6

I want to return multiple results from a function on columns of data.frame and add these new columns to the same data.frame together with other simple calculation.

For a simplified example, if I want to get both integral value and absolute error of sin function together with the mid points of integral intervals:

df <- data.frame(Lower = c(1,2,3), Upper = c(2,3,4))
setDT(df)
getIntegral <- function(l, u) {
  n <- integrate(sin, mean(l), mean(u))
  list(Value=n$value, Error=n$abs.error)
}
df[,
   c('Value', 'Error', 'Mid') := {
     n <- getIntegral(Lower, Upper)
     list(n$Value,
          n$Error,
          (Lower+Upper)/2)
   }]
df
   Lower Upper     Value        Error Mid
1:     1     2 0.5738457 6.370967e-15 1.5
2:     2     3 0.5738457 6.370967e-15 2.5
3:     3     4 0.5738457 6.370967e-15 3.5

I don't quite like my approach because separating names of new columns and the values assigned to them makes it hard for me to read, how can I do this task better? It's part of a long data processing chain so I don't want create temp variable outside, so I would prefer solutions using data.table or dplyr alone.

user3684014
  • 1,175
  • 12
  • 26
  • Are you saying you don't like the data.table syntax?? – jlhoward Dec 29 '14 at 20:23
  • Do you mean something like this?? `setDT(df)[,":="(Value=getIntegral(Lower,Upper)$Value, Error=getIntegral(Lower,Upper)$Error, Mid =(Lower+Upper)/2)]` – jlhoward Dec 29 '14 at 20:32
  • Or perhaps this?? `setDT(df)[,c("Value","Rrror","Mid"):= with(getIntegral(Lower,Upper),list(Value,Error,(Lower+Upper)/2))]` – jlhoward Dec 29 '14 at 20:33
  • @jlhoward, I would like something like `setDT(df)[,":="(Value=getIntegral(Lower,Upper)$Value, Error=getIntegral(Lower,Upper)$Error, Mid =(Lower+Upper)/2)]`, but I don't want to run `getIntegral` twice. – user3684014 Dec 29 '14 at 20:44
  • Then do it the first way.
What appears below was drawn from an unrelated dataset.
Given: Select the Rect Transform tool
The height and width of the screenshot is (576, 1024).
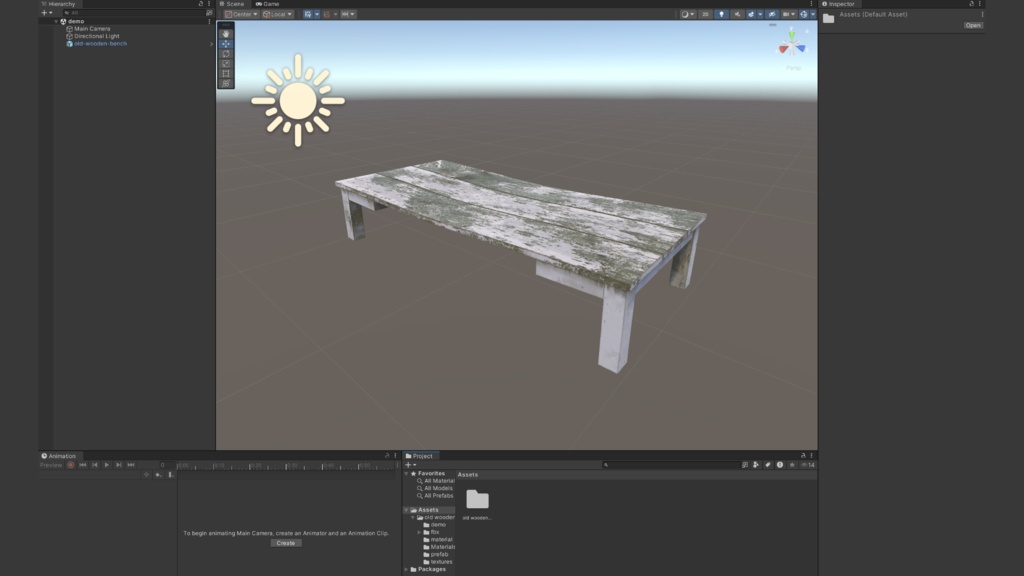Looking at the screenshot, I should coord(225,72).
Alternatively, you could change your function to return a named list with all three values (Value, Error, and Mid), and then just use `setDT(df)[,getIntegral(Lower,Upper),by=list(Lower,Upper)]` – jlhoward Dec 29 '14 at 20:46
  • @jlhoward, this is just a simplified example, in my real use case there are many combinations of such calculations, it's too much work to create new functions for every new combination of desired outputs. – user3684014 Dec 29 '14 at 21:02

1 Answers1

8

The RHS should be a list of values, and each element of the list gets converted to a column (and recycled if necessary).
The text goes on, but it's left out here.